The hatchlings were placed in an incubator on April 30 along with the other eggs to increase their chances of survival. Average incubation time for alligator eggs is 60 days, depending on the temperature of the nest.
Haught said it is tough for albino alligators to survive in the wild for myriad reasons, including the fact they have little or no camouflage due to their lack of pigmentation.
"The reason why there's so few of them is because if you can imagine a 6-inch glowing white lizard swimming around in the swamp, it's like Skittles," Haught said. "Just about everything eats [baby] alligators in the swamp, from birds to fish and even other alligators, and sometimes even the mom."
Albino alligators need extra care because they could die from overexposure to the sun, Haught said.
"Because of their albino skin they get sunburned really easily. And they don't know they're albino. So, they'll sit out in the sun all day and get sunburned and kill themselves, basically."
Albino alligators must live in a climate-controlled environment.
"We have to make sure that they stay warm in the cooler months here in Florida, and also don't get too hot in the warmer months," Haught said.
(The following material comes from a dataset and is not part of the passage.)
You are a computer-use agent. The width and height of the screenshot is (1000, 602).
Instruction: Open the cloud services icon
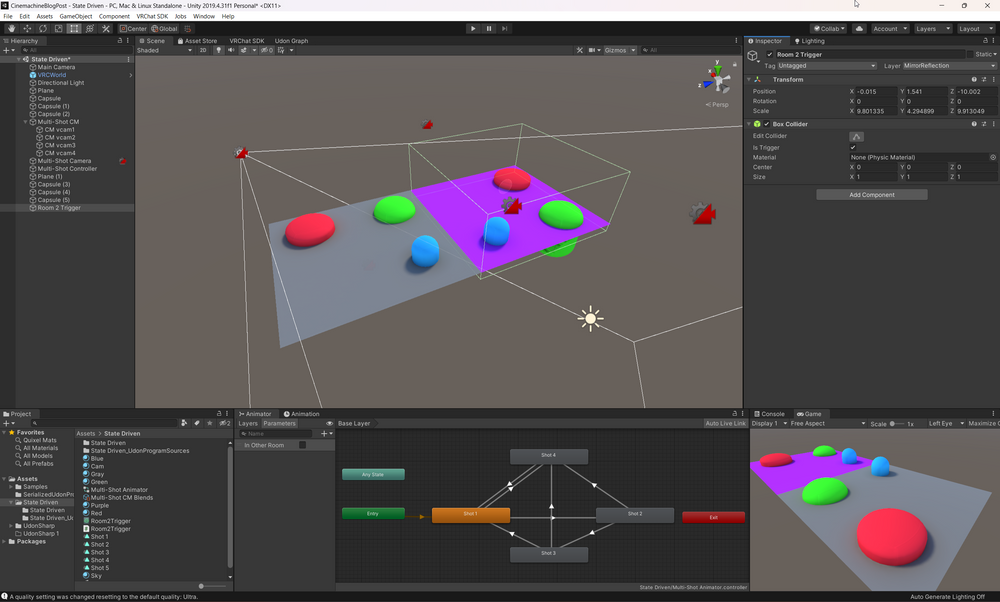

Wild Florida also houses its newborn albino gators in isolation away from their mothers.
"We can't actually leave the babies in with the mother because she would accidentally eat them," he said. "That would be tragic."
Albino alligators also have poor eyesight, Haught said.
Albino alligators were bred infrequently in Louisiana years ago, Haught said. The albino population with its roots in Louisiana are suspected to have spawned from the mating of two non-albino alligators.
The albinos that were found in the area were typically sold to zoos or private collectors, he said.
Haught said the surviving albino gators nowadays are born in captivity.
The albino alligators born at the facility last year live by themselves in an 800-gallon aquarium in the gift shop. Eventually, they'll move to another exhibit and the newborns will occupy the aquarium.